*** Opening of Supplied records ***

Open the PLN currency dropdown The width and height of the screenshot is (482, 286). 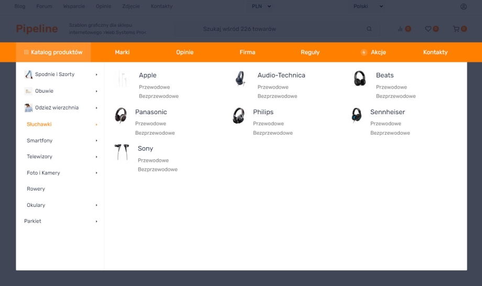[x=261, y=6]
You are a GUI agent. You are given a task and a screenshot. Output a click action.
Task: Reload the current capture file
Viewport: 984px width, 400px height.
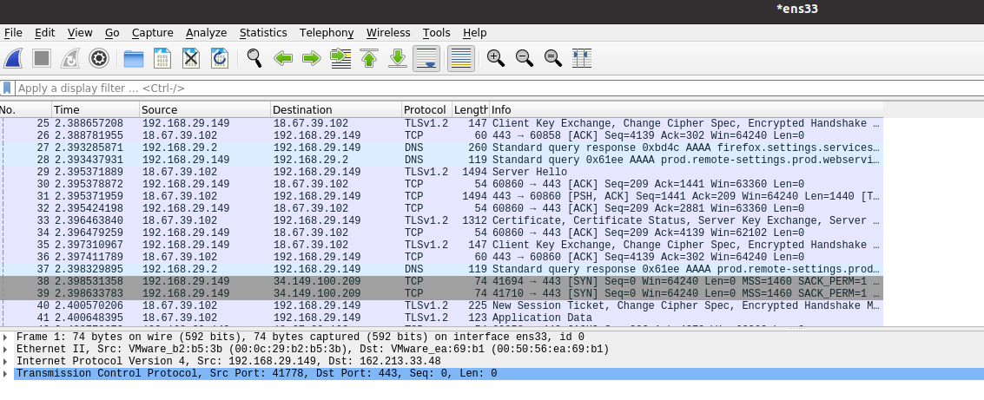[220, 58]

*** Close of Supplied records ***

> **What the exercise asks**
Return only the lines that start at the line containing "Task: Reload the current capture file" and finish at the last line of the entries, exactly as written and without pictures.

> **Written response**
Task: Reload the current capture file
Viewport: 984px width, 400px height.
[220, 58]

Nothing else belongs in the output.